A geothermal heat pump is made up of two major sections. One is the inside unit, which contains most of the same components that you’d find in an air-source heat pump: the compressor, condenser, refrigerant lines, and evaporator. The big difference from an air-source heat pump is that there’s no outside unit with a fan to move the outside air over the condensing coils, because the geothermal heat pump doesn’t use the outside air to pick up or release heat.

Instead of having an outdoor unit and fan, a geothermal heat pump has a long loop of plastic pipe buried underground. Depending on the size of the home’s lot and the composition of the ground, that pipe can be laid out in various configurations, either horizontally or vertically, or even in repeating loops like a stretched-out Slinky. Water or a water-antifreeze mix circulates continuously through this pipe.

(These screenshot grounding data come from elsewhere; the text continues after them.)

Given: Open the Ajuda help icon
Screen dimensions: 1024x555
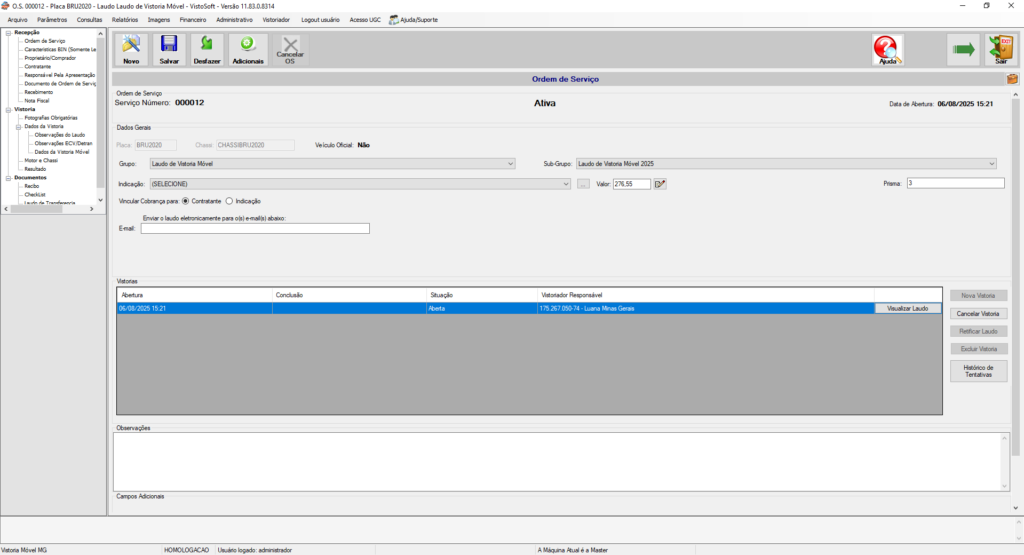Looking at the screenshot, I should click(x=887, y=49).
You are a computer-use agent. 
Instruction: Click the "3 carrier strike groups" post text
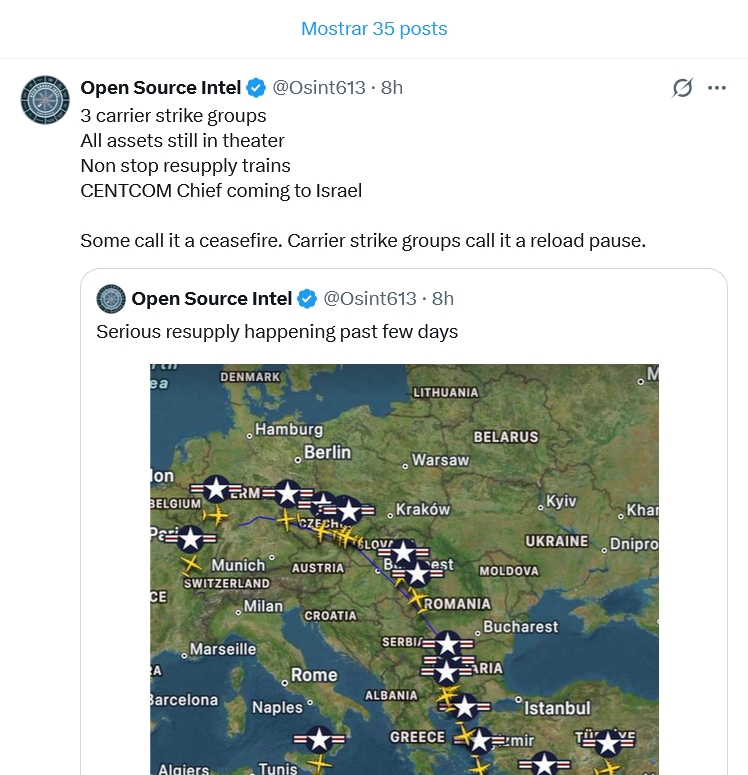173,115

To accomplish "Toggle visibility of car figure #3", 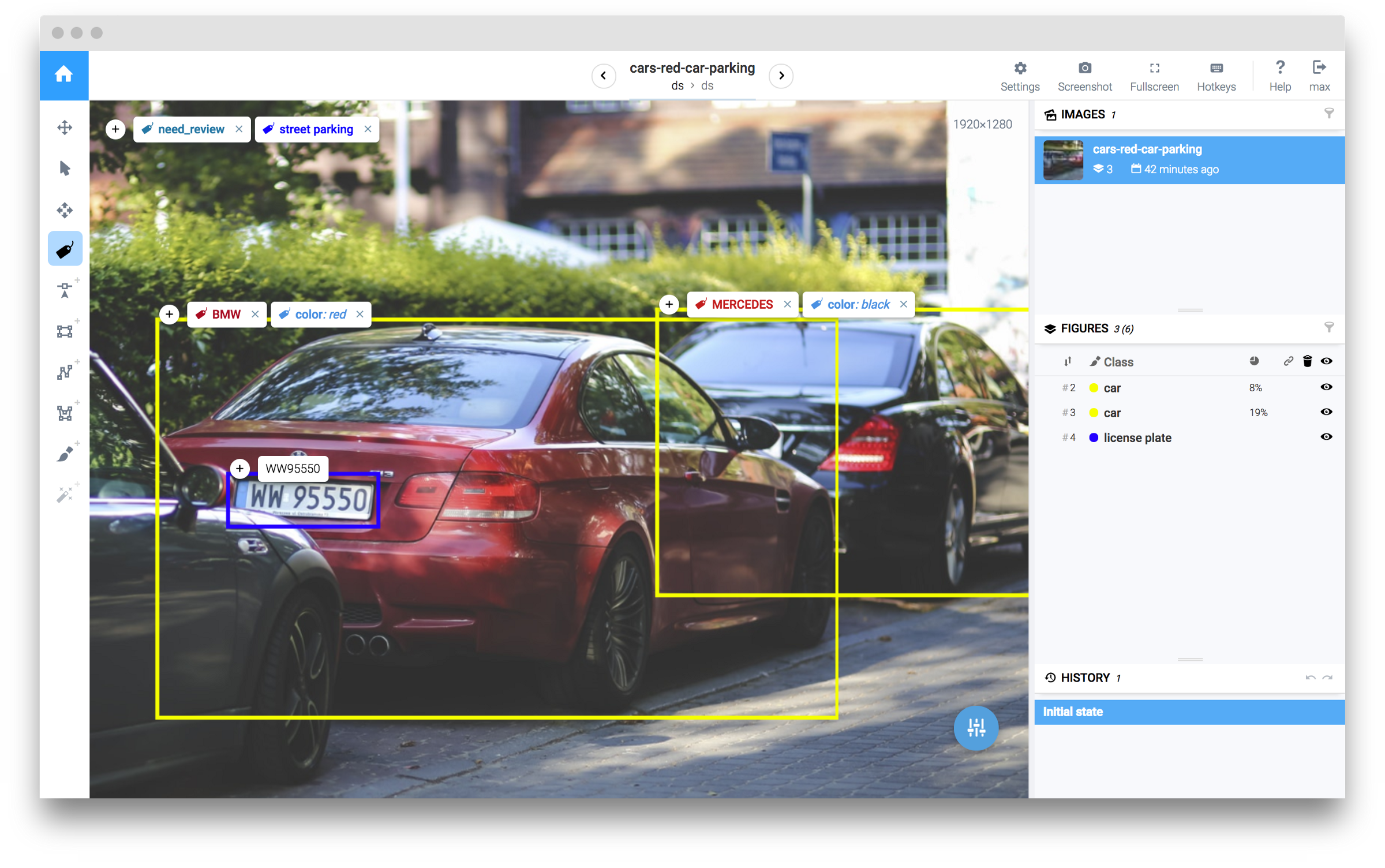I will (x=1326, y=412).
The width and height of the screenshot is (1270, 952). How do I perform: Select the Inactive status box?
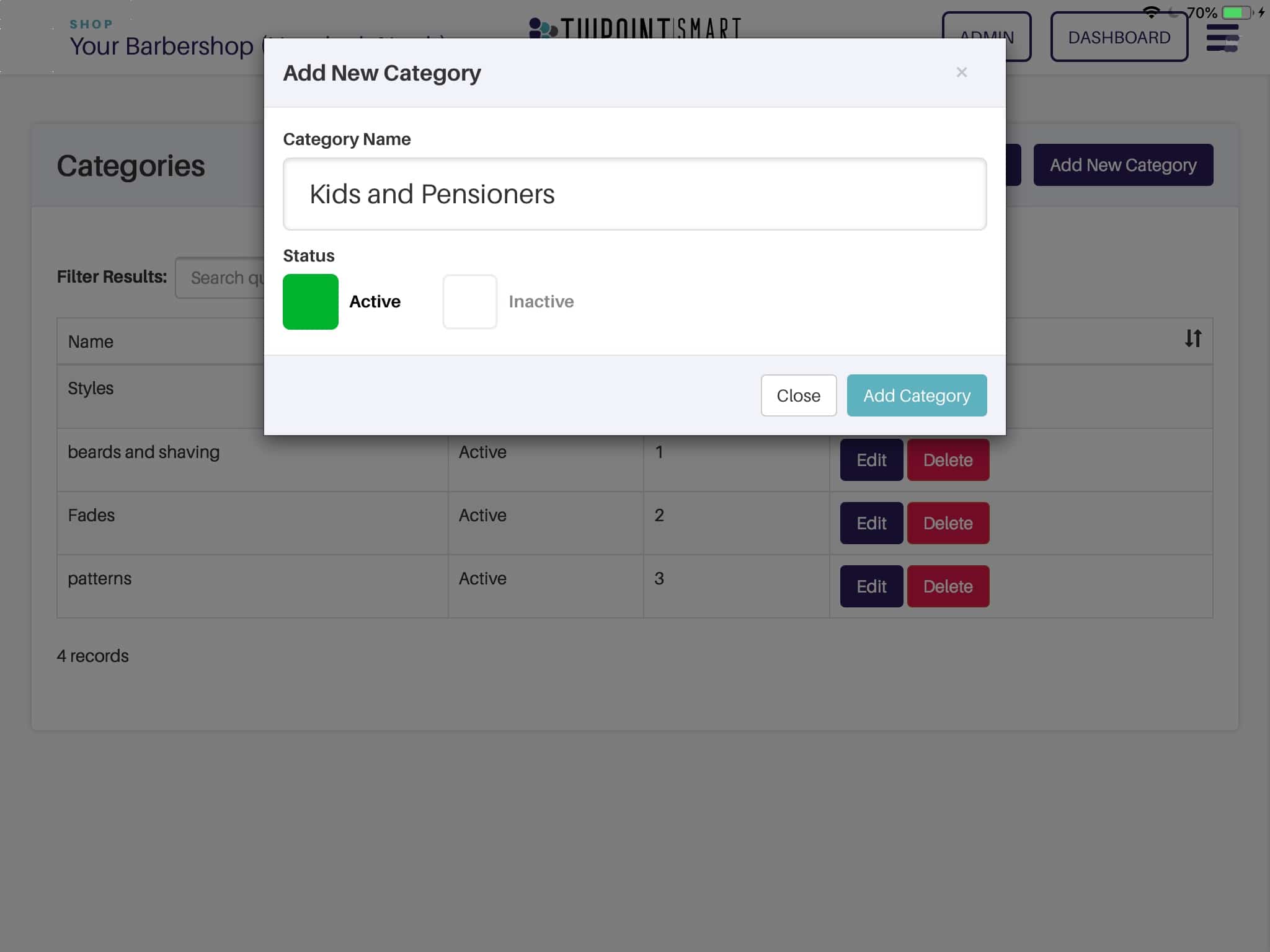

When the geothermal heat pump is in heating mode, the water absorbs heat from the earth as it travels through the pipe. Then it carries that heat into the inside unit. There, the heat is transferred to the home’s air. Losing that heat makes the water cold again, so it picks up more heat as it circulates back down into the ground through the pipe system.

On the other hand, when the geothermal heat pump is in cooling mode, the water absorbs heat from the home’s inside air, just like in a standard air-source heat pump. Then that heated water travels through the pipe. As it circulates through the ground, the water releases its heat into the earth, and goes back into the inside unit, cold and ready to absorb more heat and cool the home.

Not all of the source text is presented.